La legge di bilancio 2018 (legge 205/2017), al fine di dare completa attuazione al processo di liberalizzazione di cui all'articolo 1, commi 57 e 58, della legge 124/2017, e di assicurare, a decorrere dall'anno 2018, l'effettività dei risparmi di spesa da esso derivanti, nonché l'efficiente svolgimento del servizio di notificazioni a mezzo posta, a tutela della funzionalità dell'amministrazione giudiziaria e della finanza pubblica, ha apportato delle modifiche alla legge n. 890/82 che disciplina proprio tale particolare modalità di notificazione.

Tra le varie modifiche, assolutamente degna di nota è l'eliminazione dall'articolo 7, del comma 5 (comma aggiunto dall'articolo 36, comma c. 2-quater, Decreto Legge 31 dicembre 2007, n. 248, convertito, con modificazioni, dalla Legge 28 febbraio 2008, n. 31, con i termini di decorrenza previsti dal comma c. 2- quinquies del suddetto articolo 36, Decreto Legge 248/2007), il quale prevedeva che, nel caso di notifica a persona diversa dal destinatario, l'agente postale gliene desse notizia mediante raccomandata dell'atto giudiziario, cosiddetta informativa.

Ciò comporta chiaramente una minore tutela per il contribuente il quale, dal 1 gennaio 2018, potrebbe non venire più a sapere di essere stato raggiunto dalla notifica di un atto.

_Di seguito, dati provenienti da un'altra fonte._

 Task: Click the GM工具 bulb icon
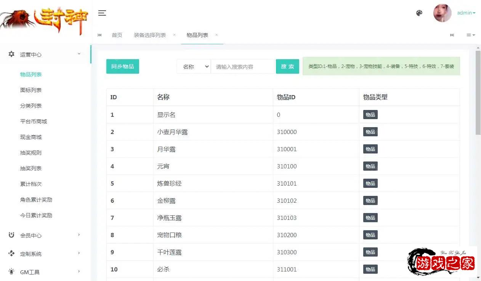tap(11, 272)
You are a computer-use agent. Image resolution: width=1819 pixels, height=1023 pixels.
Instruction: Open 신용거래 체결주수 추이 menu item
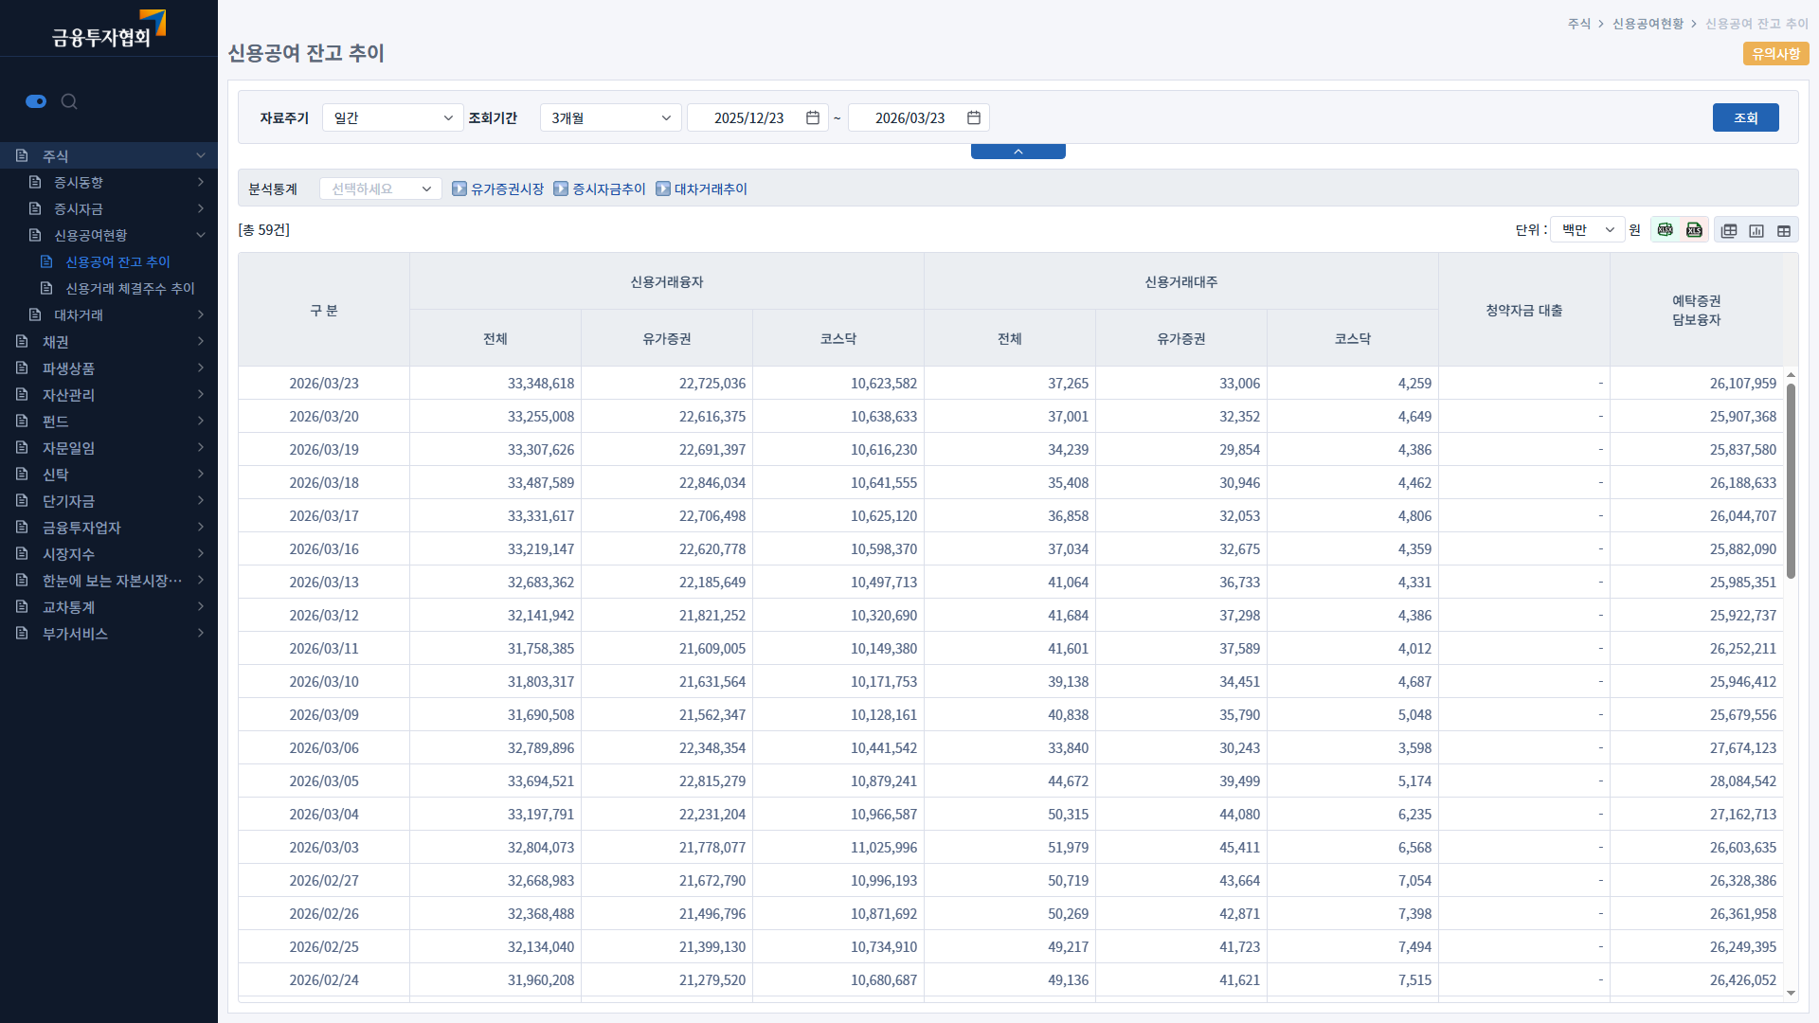tap(130, 288)
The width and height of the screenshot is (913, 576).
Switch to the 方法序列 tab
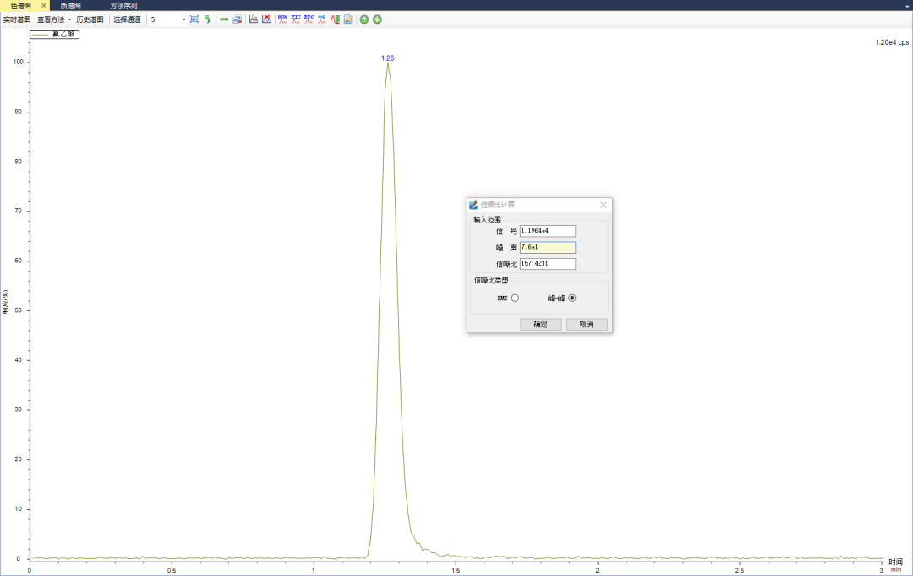[x=123, y=5]
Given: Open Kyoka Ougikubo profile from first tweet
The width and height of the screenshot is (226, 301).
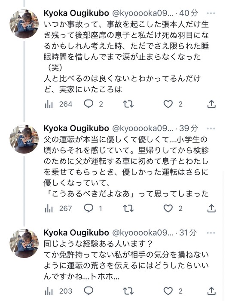Looking at the screenshot, I should (x=76, y=13).
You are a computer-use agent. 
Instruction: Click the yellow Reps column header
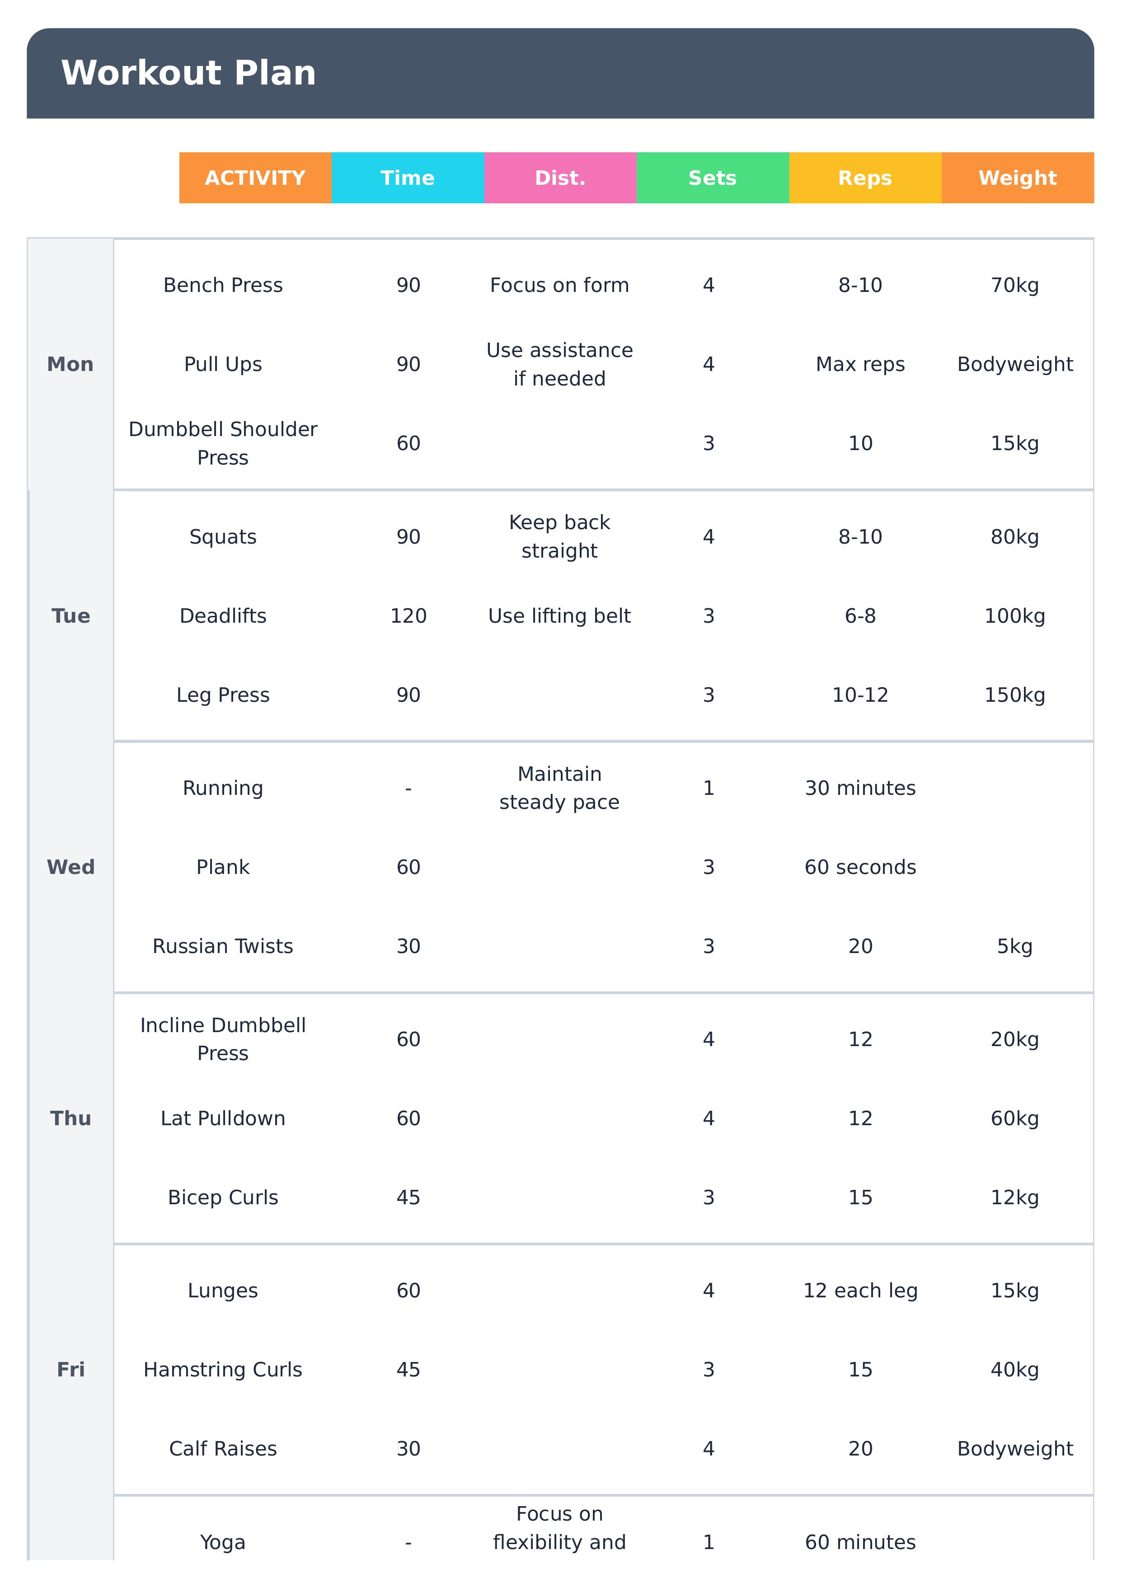coord(865,178)

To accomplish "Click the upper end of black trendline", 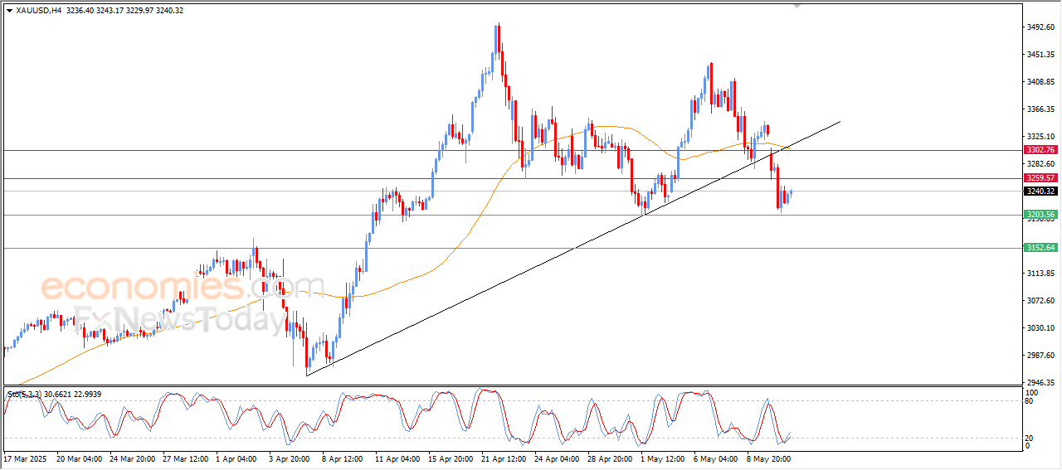I will [839, 123].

Al fine di comprendere meglio tale affermazione si rende opportuno delineare in maniera più chiara l'argomento in parola.

 

La notifica degli atti giudiziari tramite raccomandata

La notifica è il procedimento con cui formalmente e legalmente si porta a conoscenza di uno o più destinatari predeterminati l'esistenza di un determinato fatto od atto che lo/i riguarda.

La notificazione degli avvisi e degli altri atti che per legge devono essere notificati al contribuente è prevista e disciplinata dall'articolo 60 del Decreto Presidenziale 600/1973 il quale, a sua volta, richiama gli articoli 137 e seguenti del codice di procedura civile.

Secondo quanto previsto dall'articolo 137 del codice di procedura civile, le notificazioni, quando non è disposto altrimenti, sono eseguite dall'ufficiale giudiziario il quale, di regola, consegna al destinatario “in mani proprie” un esemplare o copia conforme dell’atto da notificare presso la casa di abitazione dello stesso oppure, se ciò non è possibile, ovunque lo trovi nell'ambito della circoscrizione dell'ufficio giudiziario al quale è addetto (articolo 138 del codice di procedura civile).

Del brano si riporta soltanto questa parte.